De traktaten van het genootschap zelf naar aanleiding van de watersnood waren overigens niet veel milder van toon. Benadrukt werd dat de overstromingen moesten worden beschouwd als een waarschuwing van God aan de Nederlanders, een aansporing om de ontucht in eigen hart te bestrijden en om van de openbare godsdienstoefening en ook die in huiselijke kring, meer werk te maken.65 In de traktaten van het genootschap werden echter individuele gelovigen aangesproken op hun gedrag, geen gezagsdragers. Een zekere strengheid in godsdienstige zaken was toegestaan zolang die vroomheid zich beperkte tot het persoonlijke geloofsleven.

Opdracht = Neem uit de tekst over de traktaten na de watersnood letterlijk het gedeelte over tussen "De traktaten van het genootschap zelf" en "het persoonlijke geloofsleven.", beide inbegrepen.

(Opgeslagen gegevensrijen)

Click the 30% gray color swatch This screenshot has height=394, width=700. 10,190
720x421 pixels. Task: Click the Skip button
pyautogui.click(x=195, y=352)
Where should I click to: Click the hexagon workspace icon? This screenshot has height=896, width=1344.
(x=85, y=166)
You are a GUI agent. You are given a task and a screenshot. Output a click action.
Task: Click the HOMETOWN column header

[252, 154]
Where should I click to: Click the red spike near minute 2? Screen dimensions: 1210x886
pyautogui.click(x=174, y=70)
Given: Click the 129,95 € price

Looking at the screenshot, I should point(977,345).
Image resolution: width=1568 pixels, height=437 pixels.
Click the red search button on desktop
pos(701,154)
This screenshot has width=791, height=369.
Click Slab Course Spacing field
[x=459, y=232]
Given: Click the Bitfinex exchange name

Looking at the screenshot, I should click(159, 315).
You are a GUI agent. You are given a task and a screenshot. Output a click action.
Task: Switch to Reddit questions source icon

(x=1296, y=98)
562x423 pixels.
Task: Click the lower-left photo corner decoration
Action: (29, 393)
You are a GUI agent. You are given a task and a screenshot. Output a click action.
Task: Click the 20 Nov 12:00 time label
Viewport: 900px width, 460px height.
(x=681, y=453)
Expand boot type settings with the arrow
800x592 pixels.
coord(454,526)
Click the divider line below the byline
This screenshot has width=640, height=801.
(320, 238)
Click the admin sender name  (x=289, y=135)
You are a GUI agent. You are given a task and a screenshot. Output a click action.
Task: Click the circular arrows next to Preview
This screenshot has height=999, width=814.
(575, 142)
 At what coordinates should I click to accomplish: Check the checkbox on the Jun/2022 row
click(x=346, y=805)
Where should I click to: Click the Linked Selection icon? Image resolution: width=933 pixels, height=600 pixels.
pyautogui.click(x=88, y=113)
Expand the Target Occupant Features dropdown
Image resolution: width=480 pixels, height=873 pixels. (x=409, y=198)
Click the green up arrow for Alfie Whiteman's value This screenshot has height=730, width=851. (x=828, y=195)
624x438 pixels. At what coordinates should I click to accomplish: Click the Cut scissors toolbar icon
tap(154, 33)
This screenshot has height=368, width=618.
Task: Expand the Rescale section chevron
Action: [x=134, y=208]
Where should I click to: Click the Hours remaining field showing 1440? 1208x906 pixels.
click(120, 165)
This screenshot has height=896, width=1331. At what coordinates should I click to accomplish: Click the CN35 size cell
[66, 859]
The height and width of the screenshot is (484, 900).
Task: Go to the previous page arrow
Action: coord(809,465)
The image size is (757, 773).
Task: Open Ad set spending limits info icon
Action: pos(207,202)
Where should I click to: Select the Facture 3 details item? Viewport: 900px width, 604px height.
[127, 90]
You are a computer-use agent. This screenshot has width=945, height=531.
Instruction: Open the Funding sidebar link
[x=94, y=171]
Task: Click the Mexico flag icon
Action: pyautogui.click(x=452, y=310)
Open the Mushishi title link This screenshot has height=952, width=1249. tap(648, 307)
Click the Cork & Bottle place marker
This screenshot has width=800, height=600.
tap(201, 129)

Antwoord =
De traktaten van het genootschap zelf naar aanleiding van de watersnood waren overigens niet veel milder van toon. Benadrukt werd dat de overstromingen moesten worden beschouwd als een waarschuwing van God aan de Nederlanders, een aansporing om de ontucht in eigen hart te bestrijden en om van de openbare godsdienstoefening en ook die in huiselijke kring, meer werk te maken.65 In de traktaten van het genootschap werden echter individuele gelovigen aangesproken op hun gedrag, geen gezagsdragers. Een zekere strengheid in godsdienstige zaken was toegestaan zolang die vroomheid zich beperkte tot het persoonlijke geloofsleven.